Resulta que una vez, hace muchos años, pero muchos años, andaba por unos potreros un Hombre, morral al hombro y escopeta lista, viendo si veía algún pájaro para hacerle la puntería. Y en esto se encontró con una Loica, muy distraída en una rama de un roble, cantando una tonada que recién había aprendido. Verla el Hombre, hacer puntería y disparar fue todo uno.
Pero resultó que la escopeta estaba mal cargada y el tiro reventó, hiriendo en la cara al Hombre, en tal forma, que quedó medio ciego, dando grandes gritos de dolor y auxilio.
Por los contornos no pasaba ni un alma.
La Loica, mientras tanto, había volado a un árbol lejano, y desde allí, muy asustada por el peligro que acababa de correr, miraba al pobre Hombre bañado en sangre y quejumbroso.
-Socorro... Socorro... Me he quedado ciego... Auxilio...
Y sus gritos se perdían por las quebradas inútilmente.
Poco a poco el Hombre dejó de gritar. Daba ahora ayes y suspiros y al fin pareció perder el conocimiento y se quedó inmóvil, recostado en el pasto con la cara mirando al cielo.
La Loica, mientras tanto, se había ido acercando lentamente, de árbol en árbol, hasta quedar sobre aquel que cobijaba al herido. Desde ahí siguió un rato observándolo. Y cuando se convenció de que estaba como muerto, de un vuelo se dejó caer sobre el pecho del Hombre, escuchando atentamente si el corazón latía aún.
La Loica era una buena avecilla del bosque, temerosa del Hombre y de su malignidad, que se distrae matando. Pero al propio tiempo tenía por el Hombre un gran respeto y admiración: por el Hombre que sabe cantar, que sabe silbar, que sabe hablar y en cuyas manos estén el Bien y el Mal de los habitantes de los bosques. Y la Loica, que nunca había visto abatirse y morir a un Hombre, tuvo gran compasión por éste que ahí alentaba apenas.
Entonces la Loica fue hasta el río y trajo unas gotitas de agua, que echó en la boca del Hombre, y fue de nuevo al río y trajo otras gotitas que refrescaron sus heridas, y fue hasta la montaña y trajo hierbas medicinales que fue poniendo sobre las llagas que eran los ojos, y denuevo trajo agua y denuevo trajo hierbas, y tanto trabajó la pobre y con tanta inteligencia, que al fin el Hombre dio un suspiro hondo y pareció recobrar el conocimiento.
Entonces la Loica llamó a la Brisa, que todo lo sabe porque hasta por las rendijas se mete para curiosear, y le preguntó dónde vivía el Hombre. La Brisa dió la dirección y la Loica se fue de un vuelo hasta la casa que estaba en la colina rodeada de jardines. Ahí llamó al Perro y le dijo:
-Avisa a tus patrones que el Hombre está herido en el potrero, al comienzo de la montaña.
El Perro empezó a ladrar desesperadamente, a correr y aullar. Hasta que llamó la atención del Hombre Viejo y del Hombre Joven, que salieron detrás de él enconttrando al herido.
Mientras tanto, la Loica estaba feliz en la rama del roble viendo cómo, con grandes precauciones, se llevaban al Hombre en una improvisada camilla.

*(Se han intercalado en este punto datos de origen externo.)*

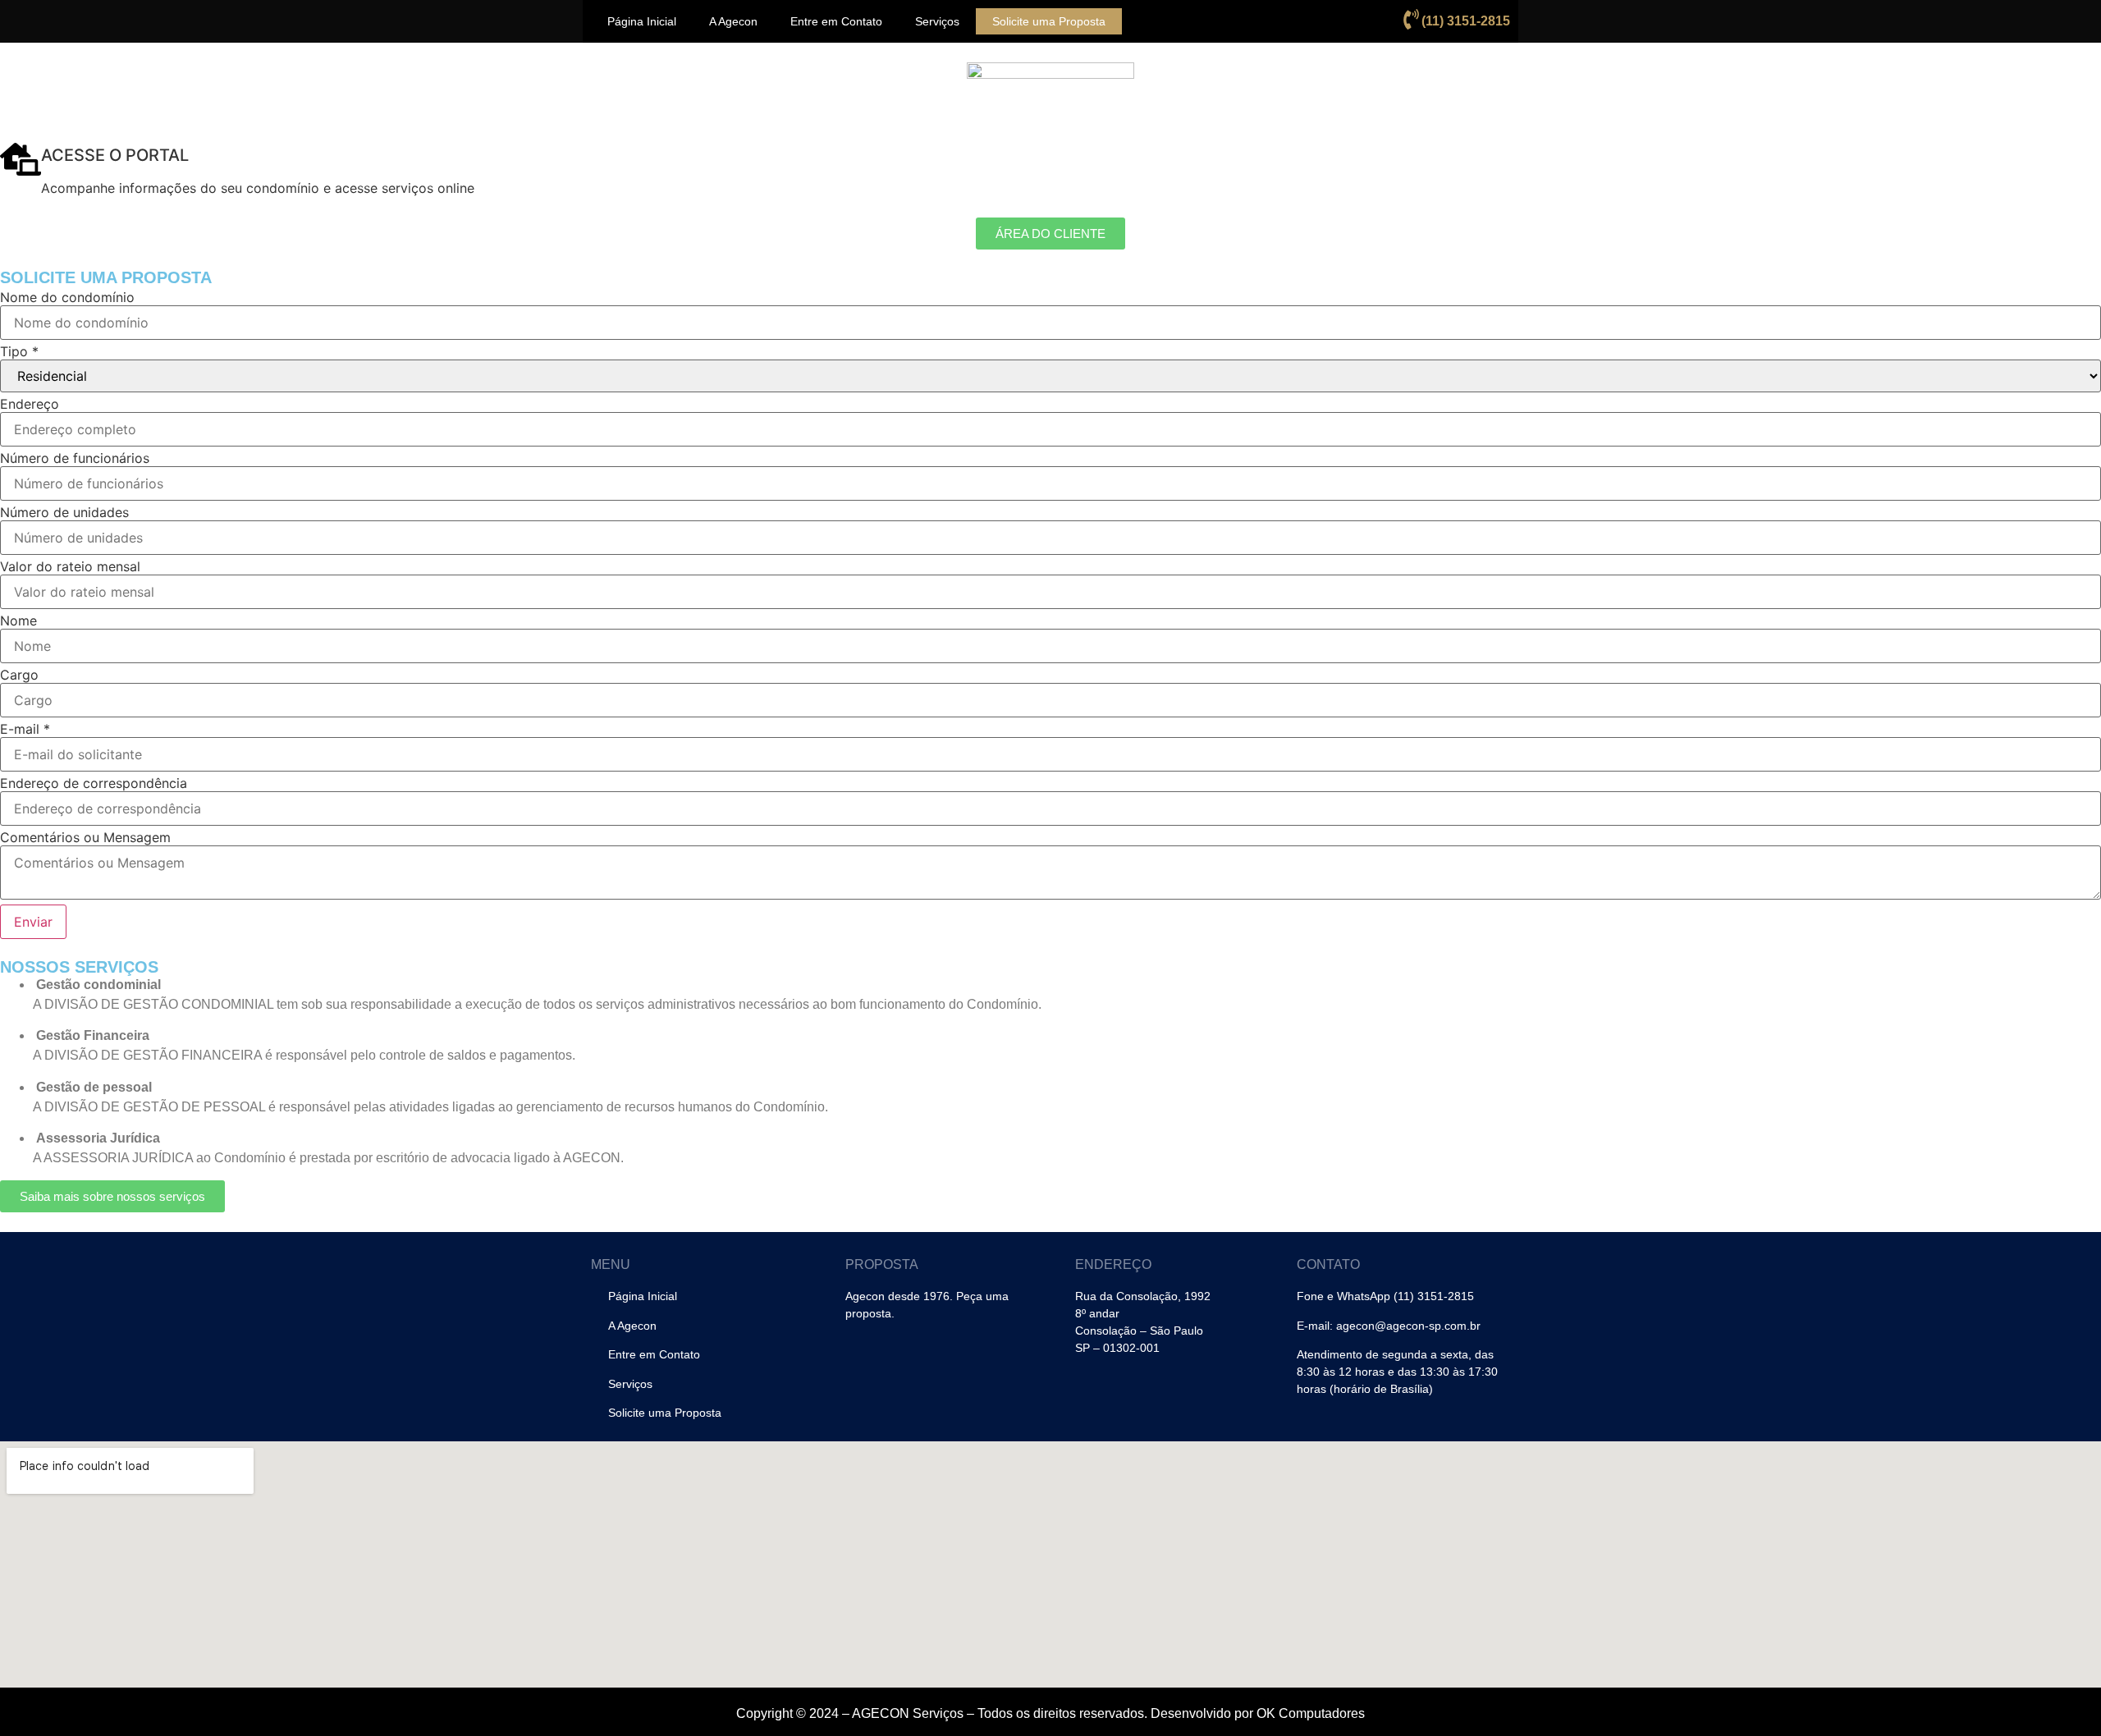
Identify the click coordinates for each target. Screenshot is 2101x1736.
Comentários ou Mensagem (85, 837)
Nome (18, 620)
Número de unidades (64, 512)
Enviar (33, 922)
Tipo (19, 351)
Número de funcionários (74, 458)
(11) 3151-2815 (1465, 21)
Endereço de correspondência (93, 783)
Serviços (937, 21)
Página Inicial (641, 21)
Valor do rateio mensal (70, 566)
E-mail (25, 728)
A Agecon (733, 21)
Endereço (29, 403)
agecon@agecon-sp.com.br (1408, 1325)
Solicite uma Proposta (1048, 21)
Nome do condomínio (67, 297)
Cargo (19, 674)
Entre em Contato (836, 21)
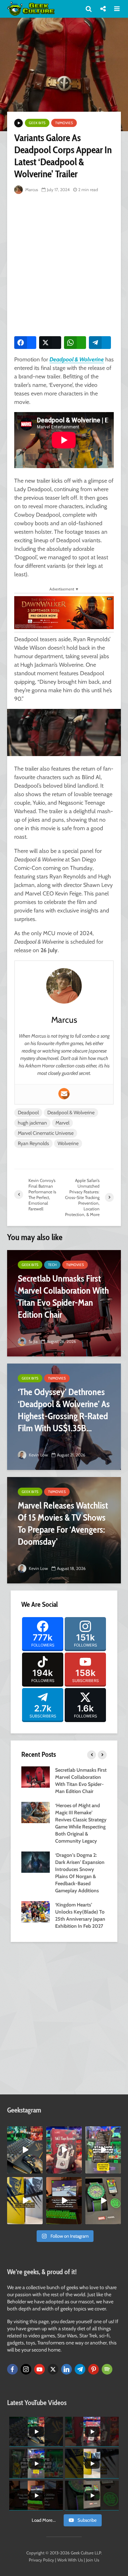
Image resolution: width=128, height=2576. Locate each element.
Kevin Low (38, 1455)
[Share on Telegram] (100, 342)
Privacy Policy (41, 2560)
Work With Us (70, 2560)
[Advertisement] (64, 263)
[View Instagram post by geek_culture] (38, 2169)
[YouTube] (39, 2369)
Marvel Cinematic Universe (46, 1133)
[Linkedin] (66, 2369)
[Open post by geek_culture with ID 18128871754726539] (25, 2200)
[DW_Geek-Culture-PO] (64, 612)
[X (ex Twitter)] (53, 2369)
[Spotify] (107, 2369)
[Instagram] (26, 2369)
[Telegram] (80, 2369)
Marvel (62, 1123)
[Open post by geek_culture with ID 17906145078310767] (64, 2150)
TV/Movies (64, 123)
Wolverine (68, 1143)
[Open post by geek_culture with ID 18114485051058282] (103, 2200)
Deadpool (28, 1112)
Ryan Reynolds (33, 1143)
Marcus (31, 189)
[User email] (64, 1093)
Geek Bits (37, 123)
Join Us (92, 2560)
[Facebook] (12, 2369)
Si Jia (33, 1341)
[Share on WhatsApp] (75, 342)
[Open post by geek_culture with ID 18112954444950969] (103, 2150)
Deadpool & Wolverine (71, 1112)
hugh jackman (32, 1123)
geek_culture (24, 2132)
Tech (52, 1264)
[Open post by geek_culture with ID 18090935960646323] (64, 2200)
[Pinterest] (93, 2369)
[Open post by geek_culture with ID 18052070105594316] (25, 2150)
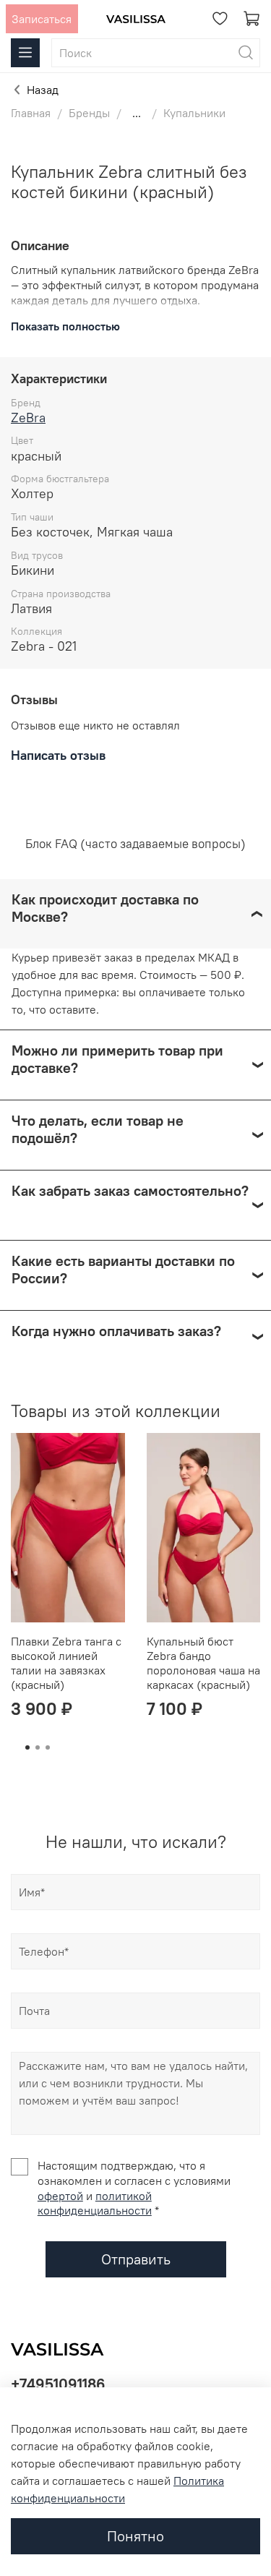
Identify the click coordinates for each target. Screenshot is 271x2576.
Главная (31, 113)
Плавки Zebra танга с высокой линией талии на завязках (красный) (66, 1663)
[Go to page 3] (48, 1747)
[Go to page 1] (27, 1747)
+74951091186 (58, 2384)
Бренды (89, 113)
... (136, 112)
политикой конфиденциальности (95, 2203)
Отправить (136, 2259)
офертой (60, 2195)
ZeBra (28, 417)
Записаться (42, 19)
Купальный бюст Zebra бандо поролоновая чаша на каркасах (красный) (203, 1663)
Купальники (194, 113)
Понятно (135, 2536)
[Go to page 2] (37, 1747)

El Hombre estaba salvado.
Pero resulta que entonces oyó a la señora Cachaña que le decía:
-¡Qué linda pechera roja tiene usted, comadre Loica! ¿Dónde la ha comprado?
La loica se dio cuenta de que la sangre del Hombre le había manchado toda la pechuga.
Y la señora del Jote -que ni siquiera tiene nombre, y que estaba por allí cerca- se dirigió a la Loica en forma insidiosa y llena de envidia.
Pero resulta que aquel día San Pedro había bajado a la Tierra a tomar un poquito de fresco a la sombra de unos hualles y había visto todo lo pasado. Entonces se acercó a las aves y les dijo:
-Atestiguo que la Loica tiene el pecho manchado por obra de una buena acción. Y el premio de ella, con la venia del Padre que está en los cielos, desde hoy en adelante tendrá sobre su noble pecho un escudo escarlata.
Y ya saben ustedes por qué la Loica tiene esas plumillas rojas que le hacen tanta gracia.